Die relativ kleine Größe dieser Gruppe bringt natürlich gewisse Limitationen in der Auswertung mit sich. Trotz der ungefähr gleichen Geschlechts-, Alters- und Semesterverteilung, wie die Gesamtheit der Studierenden, wies diese Gruppe jedoch z.T. deutliche Unterschiede zu den anderen Studierenden auf. Wir werden zum jetzigen Zeitpunkt hier nur auf die Variablen eingehen, die auch in der gemeinsamen Pressemitteilung Erwähnung fanden.
Hervorzuheben ist, dass die in einer Initiative für Impfaufklärung engagierten Studierenden im Vergleich zu der Gesamtheit der Medizinstudierenden häufiger im Gesundheitssystem gearbeitet haben und mehr Patientenkontakt hatten. Bemerkenswert ist, dass 16% dieser Gruppe angegeben hat, dass sie während der Krise in Impfzentren gearbeitet hat.

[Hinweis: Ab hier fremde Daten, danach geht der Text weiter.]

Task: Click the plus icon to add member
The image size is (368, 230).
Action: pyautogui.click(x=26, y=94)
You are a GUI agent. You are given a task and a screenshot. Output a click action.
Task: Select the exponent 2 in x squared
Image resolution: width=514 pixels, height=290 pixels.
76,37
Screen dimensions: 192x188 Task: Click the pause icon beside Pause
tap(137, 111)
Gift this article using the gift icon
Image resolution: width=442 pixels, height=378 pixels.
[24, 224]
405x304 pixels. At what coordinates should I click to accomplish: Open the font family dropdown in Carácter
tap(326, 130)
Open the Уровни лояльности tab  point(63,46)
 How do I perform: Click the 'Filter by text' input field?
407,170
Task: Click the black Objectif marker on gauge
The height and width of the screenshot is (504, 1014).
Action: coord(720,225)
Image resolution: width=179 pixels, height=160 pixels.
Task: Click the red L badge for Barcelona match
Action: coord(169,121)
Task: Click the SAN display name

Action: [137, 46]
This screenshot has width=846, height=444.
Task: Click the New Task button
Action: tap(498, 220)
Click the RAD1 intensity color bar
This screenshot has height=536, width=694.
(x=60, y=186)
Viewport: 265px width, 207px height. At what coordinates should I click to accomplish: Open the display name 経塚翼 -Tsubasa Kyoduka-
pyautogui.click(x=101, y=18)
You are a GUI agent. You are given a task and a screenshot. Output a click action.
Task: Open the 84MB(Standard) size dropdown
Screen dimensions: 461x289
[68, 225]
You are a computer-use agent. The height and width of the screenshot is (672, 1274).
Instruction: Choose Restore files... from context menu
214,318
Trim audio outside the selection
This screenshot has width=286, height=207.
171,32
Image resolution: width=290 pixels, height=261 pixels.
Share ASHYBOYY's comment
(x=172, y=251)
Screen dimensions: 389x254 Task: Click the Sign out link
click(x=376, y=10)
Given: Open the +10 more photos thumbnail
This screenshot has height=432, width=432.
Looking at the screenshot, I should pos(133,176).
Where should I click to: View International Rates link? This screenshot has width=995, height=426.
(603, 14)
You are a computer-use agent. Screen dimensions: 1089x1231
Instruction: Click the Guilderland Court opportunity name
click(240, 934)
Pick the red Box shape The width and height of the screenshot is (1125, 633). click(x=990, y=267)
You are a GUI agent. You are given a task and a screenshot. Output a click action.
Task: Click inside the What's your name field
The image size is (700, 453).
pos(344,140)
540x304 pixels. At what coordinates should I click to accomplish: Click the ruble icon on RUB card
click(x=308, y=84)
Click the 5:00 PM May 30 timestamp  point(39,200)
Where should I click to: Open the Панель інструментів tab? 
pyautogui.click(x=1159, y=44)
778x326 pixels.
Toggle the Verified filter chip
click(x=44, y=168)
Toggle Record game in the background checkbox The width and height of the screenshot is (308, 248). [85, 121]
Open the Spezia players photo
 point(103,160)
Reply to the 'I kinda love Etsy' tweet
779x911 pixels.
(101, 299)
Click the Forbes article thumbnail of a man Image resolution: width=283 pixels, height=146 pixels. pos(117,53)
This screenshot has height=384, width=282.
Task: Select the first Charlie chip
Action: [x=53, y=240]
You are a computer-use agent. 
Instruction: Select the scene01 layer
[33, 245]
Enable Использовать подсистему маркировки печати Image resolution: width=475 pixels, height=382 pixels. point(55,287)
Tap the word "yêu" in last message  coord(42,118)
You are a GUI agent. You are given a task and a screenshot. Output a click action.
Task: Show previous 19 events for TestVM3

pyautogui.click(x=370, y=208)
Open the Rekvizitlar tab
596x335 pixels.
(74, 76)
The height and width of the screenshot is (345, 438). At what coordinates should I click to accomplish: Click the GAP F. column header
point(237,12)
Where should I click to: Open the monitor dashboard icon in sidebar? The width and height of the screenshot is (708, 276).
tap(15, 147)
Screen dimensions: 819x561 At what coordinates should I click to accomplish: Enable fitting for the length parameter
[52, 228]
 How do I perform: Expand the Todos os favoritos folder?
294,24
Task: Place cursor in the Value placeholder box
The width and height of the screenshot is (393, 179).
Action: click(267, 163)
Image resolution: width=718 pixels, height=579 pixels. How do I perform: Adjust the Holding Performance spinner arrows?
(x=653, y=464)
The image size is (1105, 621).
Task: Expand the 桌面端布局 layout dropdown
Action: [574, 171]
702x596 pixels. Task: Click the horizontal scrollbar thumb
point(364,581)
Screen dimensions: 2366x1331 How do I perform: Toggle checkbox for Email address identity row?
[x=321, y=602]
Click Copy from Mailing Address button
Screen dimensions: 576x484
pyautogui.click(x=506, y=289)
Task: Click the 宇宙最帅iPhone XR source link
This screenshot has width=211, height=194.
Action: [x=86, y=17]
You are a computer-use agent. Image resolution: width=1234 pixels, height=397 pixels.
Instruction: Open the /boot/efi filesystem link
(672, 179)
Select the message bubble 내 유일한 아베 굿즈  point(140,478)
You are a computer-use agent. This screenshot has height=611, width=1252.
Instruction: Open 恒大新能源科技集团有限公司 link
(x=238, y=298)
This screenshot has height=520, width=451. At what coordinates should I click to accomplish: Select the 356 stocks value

Gegenüber den restlichen Studierenden ist dieser Anteil deutlich höher. Dieses Engagement fand neben Studium und Praktischem Jahr statt. Sie haben die größte Impfbereitschaft, auch für die verschiedenen Impfstoffe, und sind häufiger geimpft. Eine wichtige Erkenntnis der COVRAM-Studie war, dass Studierende im Praktischen Jahr die Gruppe sind, die am häufigsten mit SARS-CoV-2 infiziert war. Darauf wird auch besonders in der gemeinsamen Pressemitteilung eingegangen. Studierende in einer Impfaufklärungs-Initiative waren jedoch nur minimal seltener infiziert als die Gruppe der Medizinstudierenden im Praktischen Jahr. Auch gaben Sie mehr Infektionen im Umfeld an.
Es scheint als wären Medizinstudierende, die sich in einer Impfaufklärungsinitiative wie “Impf Dich” engagieren, während der Corona-Pandemie im Gesundheitssystem und in der direkten Erhöhung der Impfquote besonders aktiv. Der Vorstand von “Impf Dich” freut sich sehr über diese Ergebnisse und sieht sie als Bestätigung dafür, dass die bei “Impf Dich” Engagierten sich ehrlich für andere und höhere Impfquoten einsetzen und im Studium und auch als Ärztinnen und Ärzte ihren Beitrag leisten werden.